When profiling the trtexec with Nsight System tool, I cannot obtain the same results as shown in the tutorial despite launching the same commands. I can only access the DLA’s submissions, but not its effective activities.
My configuration :
Platform : Orin AGX Dev. kit
JetPack : 5.0.2
TensorRT : 8.4.0.1
CUDA : 11.4
Nsight system : 2022.3.3.18-4d5367b
The report obtained in the tutorial (where we see the NvMediaDlaSubmit activity) :
Here is the summary diagnostic collected from Nsight : only 2 NvMedia events were collected.
Information Daemon -00:00.012
Camrtc log-level has been changed from ‘0’ to ‘2’ in order to collect nvmedia events
Profiling has started.
Process was launched by the profiler, see /tmp/nvidia/nsight_systems/quadd_session_101848900/streams/pid_1849083_stdout.log and stderr.log for program output
Common injection library initialized successfully.
NvMedia injection initialized successfully.
NVTX injection initialized successfully.
cuBLAS symbols found in /usr/local/cuda/targets/aarch64-linux/lib/libcublas.so.11 symbol table. No cuBLAS trace will be generated from that library. Was cuBLAS statically linked?
cuDNN injection initialized successfully.
Buffers holding CUDA trace data will be flushed on CudaProfilerStop() call.
Number of other accelerators events collected: 2 019.
CUDA injection initialized successfully.
Number of NVTX events collected: 1 289.
Number of CUDA events collected: 3 555.
No cuDNN events collected. Does the process use cuDNN?
Number of NvMedia events collected: 2.
Number of CUPTI events produced: 4 480, CUPTI buffers: 20.
The cudaProfilerStart API was ignored 1 times due to configuration settings; Note that, when requested, only the first pair of cudaProfilerStart/Stop APIs, after the collection is started, will be effective.
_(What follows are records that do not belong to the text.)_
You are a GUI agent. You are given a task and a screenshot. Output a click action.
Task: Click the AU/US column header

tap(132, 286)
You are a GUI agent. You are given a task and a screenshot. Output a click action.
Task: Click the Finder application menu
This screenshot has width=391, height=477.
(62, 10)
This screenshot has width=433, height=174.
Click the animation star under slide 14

The cudaProfilerStop API was ignored 1 times due to configuration settings; Note that, when requested, only the first pair of cudaProfilerStart/Stop APIs, after the collection is started, will be effective.
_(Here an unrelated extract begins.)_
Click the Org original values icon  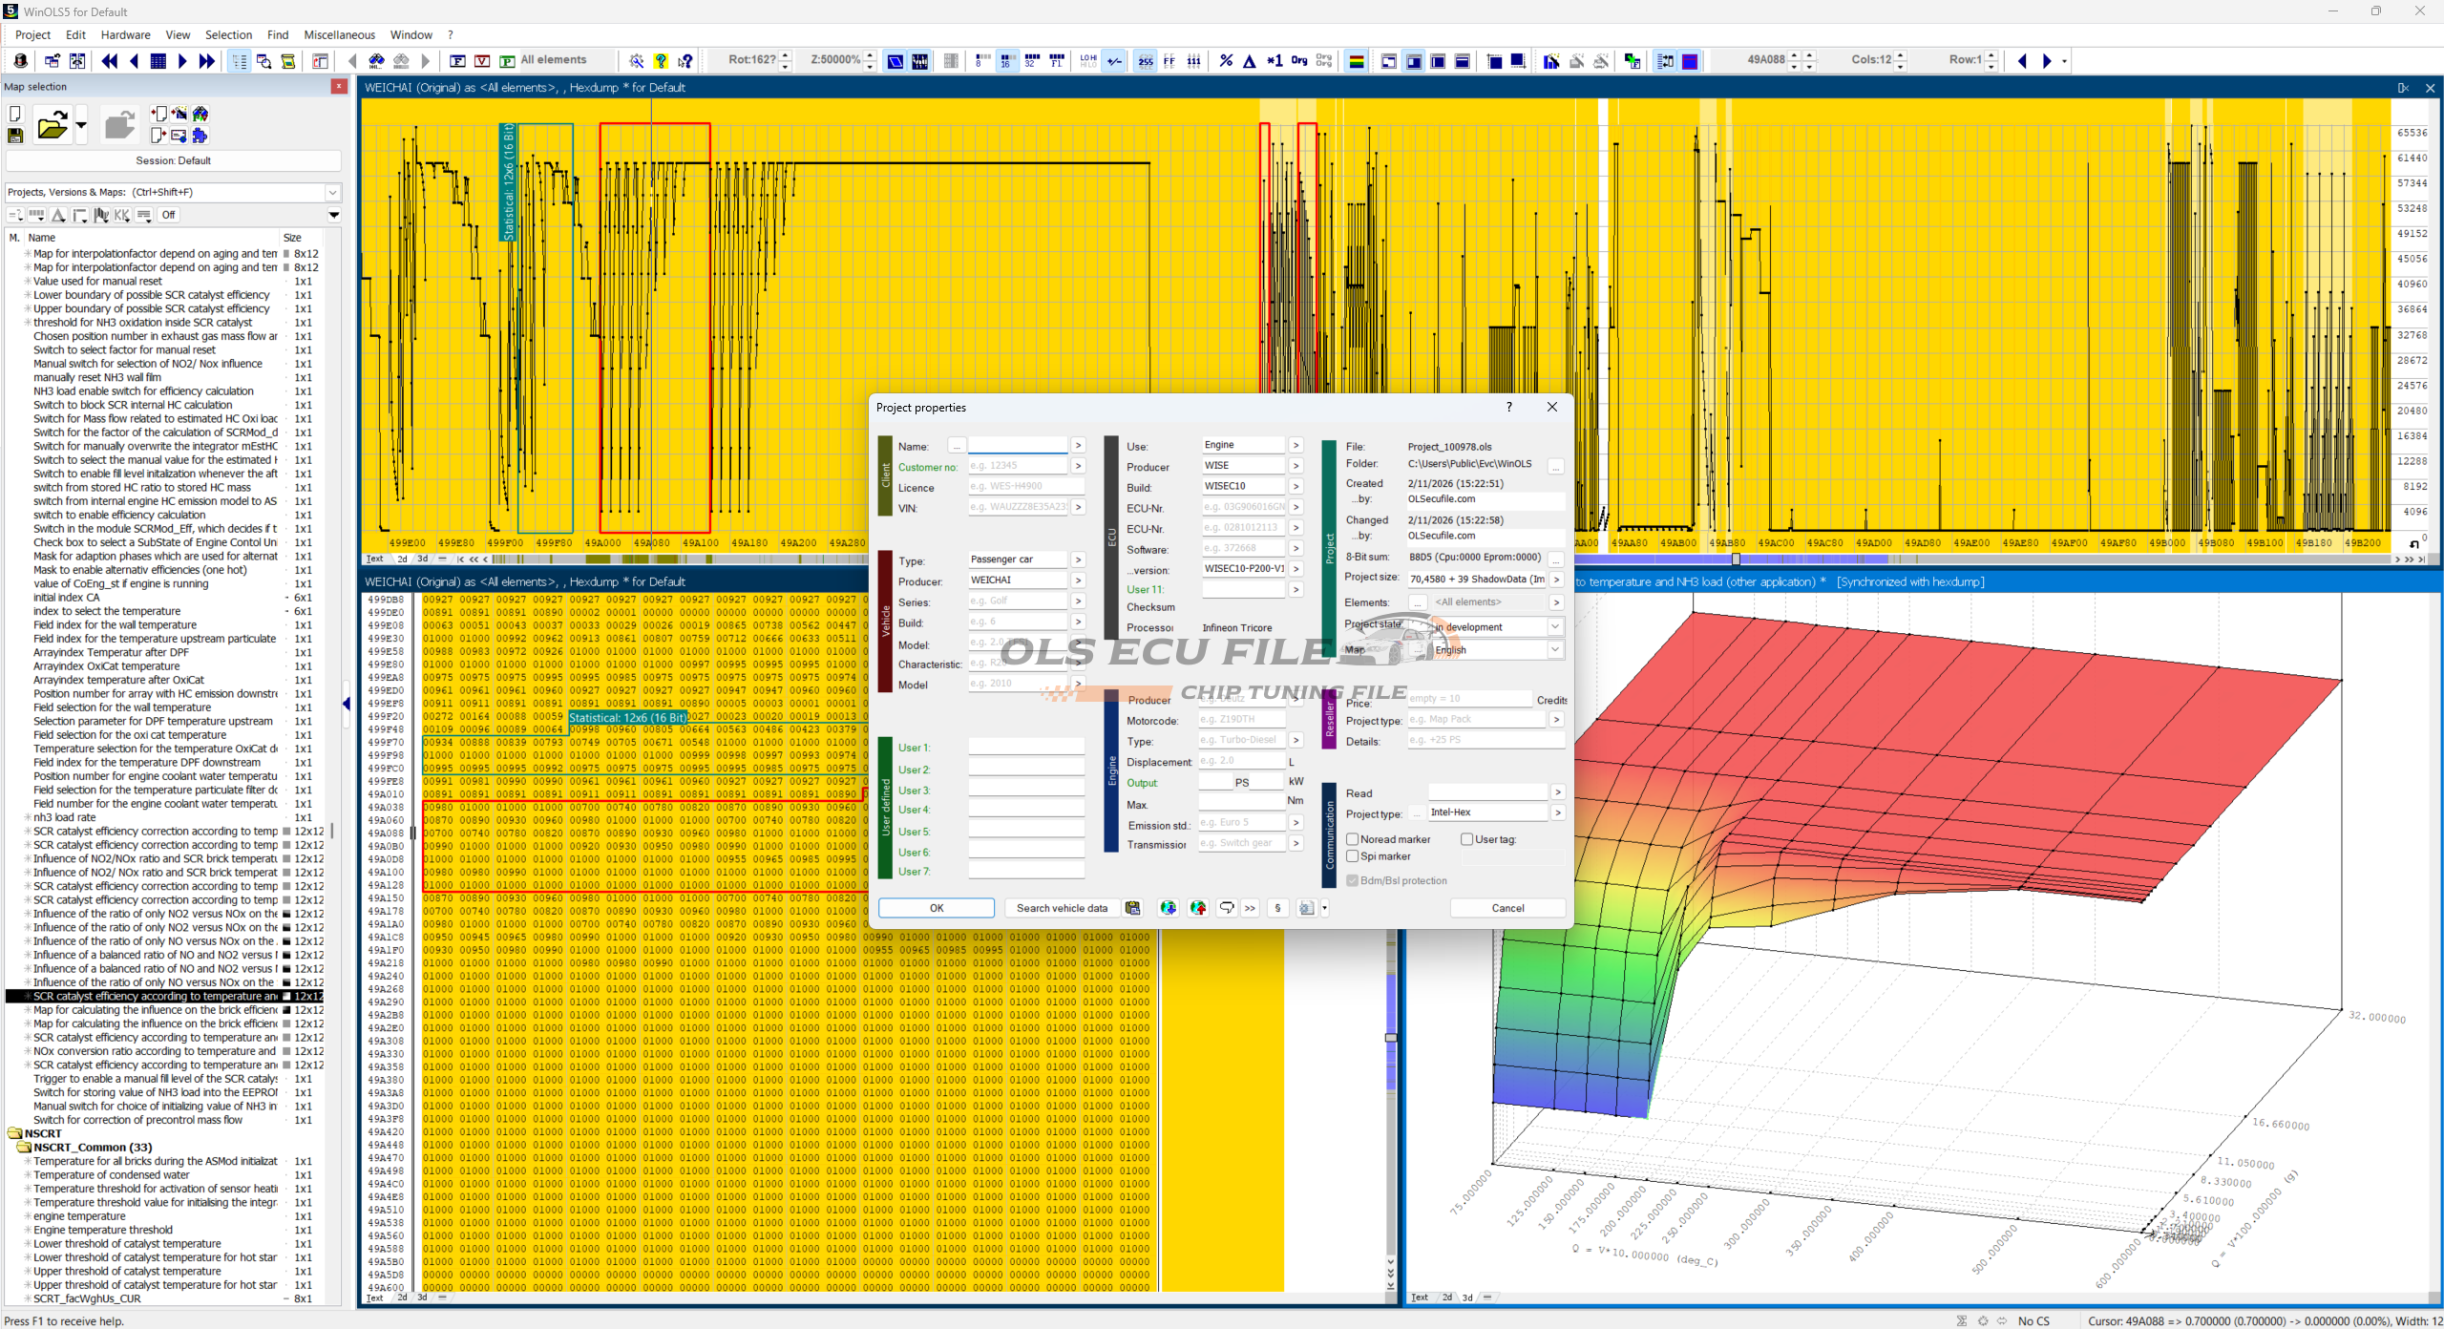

Camrtc log-level has been restored to ‘0’
Finally, I have also tried detecting any OOM as suggested in this topic, but without success.
Information Daemon -00:00.000
Camrtc log-level has been changed from ‘0’ to ‘2’ in order to collect nvmedia events
Profiling has started.
Process was launched by the profiler, see /tmp/nvidia/nsight_systems/quadd_session_101867829/streams/pid_1868012_stdout.log and stderr.log for program output
Common injection library initialized successfully.
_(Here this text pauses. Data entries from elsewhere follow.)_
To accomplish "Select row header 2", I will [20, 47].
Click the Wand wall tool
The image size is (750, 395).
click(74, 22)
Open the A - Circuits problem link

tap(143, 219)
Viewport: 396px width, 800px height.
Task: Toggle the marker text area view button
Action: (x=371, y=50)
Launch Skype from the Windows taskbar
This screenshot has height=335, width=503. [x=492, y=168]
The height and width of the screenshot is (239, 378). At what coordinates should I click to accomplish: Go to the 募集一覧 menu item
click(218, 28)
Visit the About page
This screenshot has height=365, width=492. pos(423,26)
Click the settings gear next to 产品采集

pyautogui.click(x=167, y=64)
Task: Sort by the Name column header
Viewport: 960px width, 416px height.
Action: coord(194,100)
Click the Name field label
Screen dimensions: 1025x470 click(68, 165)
NvMedia injection initialized successfully.
NVTX injection initialized successfully.
cuBLAS symbols found in /usr/local/cuda/targets/aarch64-linux/lib/libcublas.so.11 symbol table. No cuBLAS trace will be generated from that library. Was cuBLAS statically linked?
cuDNN injection initialized successfully.
Buffers holding CUDA trace data will be flushed on CudaProfilerStop() call.
Number of other accelerators events collected: 1 678.
CUDA injection initialized successfully.
Number of NVTX events collected: 1 256.
Number of CUDA events collected: 19 861.
Number of cuDNN events collected: 128.
Number of NvMedia events collected: 2.
cuBLAS symbols found in /usr/local/cuda/targets/aarch64-linux/lib/libcublas.so.11 symbol table. No cuBLAS trace will be generated from that library. Was cuBLAS statically linked?
Number of CUPTI events produced: 20 459, CUPTI buffers: 20.
The cudaProfilerStart API was ignored 1 times due to configuration settings; Note that, when requested, only the first pair of cudaProfilerStart/Stop APIs, after the collection is started, will be effective.
The cudaProfilerStop API was ignored 1 times due to configuration settings; Note that, when requested, only the first pair of cudaProfilerStart/Stop APIs, after the collection is started, will be effective.
Profiling has stopped.
Camrtc log-level has been restored to ‘0’
I have found the DLA accelerator trace for one inference (long purple task on the 3rd line) in a subsection different from the trtexec thread. Still, it seems to contradict the other accelerator submission shown in trtexec thread (tiny purple tasks submit on the last line). Once again, the results I got are different from the tutorial ones.